If so, figure out what went wrong.

“A difference in the pattern of weed escapes can indicate poor performance of an herbicide due to environmental conditions, such as temperature, or the possibility of herbicide-resistant weeds being present. If the weeds that escaped the herbicide application are found throughout the entire field, it can point to limited herbicide effectiveness due to environmental conditions. However, if the weeds are found in isolated patches, this may be due to a herbicide resistance issue. If you are unsure of the cause, you should contact an agronomist or chemical company representative to discuss the possible causes of the weed escapes.”

Scouting after a herbicide application also allows for the assessment of disease development.

“For example, barley leaf diseases such as scald and net blotch move from the older leaves to the newer leaves as the growing season progresses,” said Cutt. “If you find that these leaf diseases are present, you may need a fungicide application once the crop has reached the flag leaf stage.”

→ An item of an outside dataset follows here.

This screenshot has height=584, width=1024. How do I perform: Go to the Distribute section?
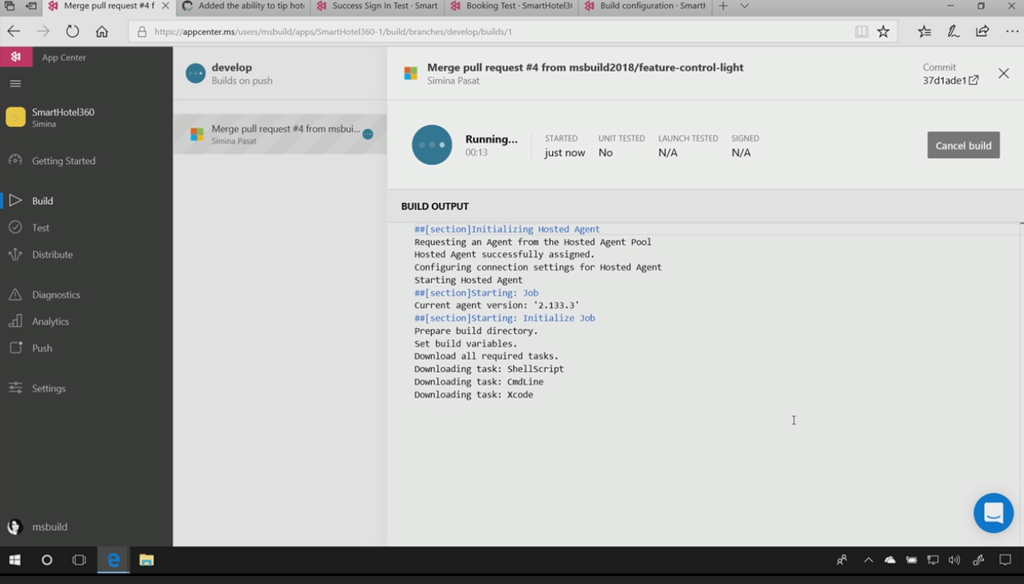click(x=52, y=255)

Insects can also be evaluated at this time by looking for new insect pests or for increases in insect pests that were present earlier in the growing season.

“Wheat should be monitored regularly for wheat midge during emergence of the wheat head. Cabbage seed pod weevil in canola is monitored by taking sweep net samples. Canola should be scouted when the crop enters the bud stage and as it continues into the flowering stage.”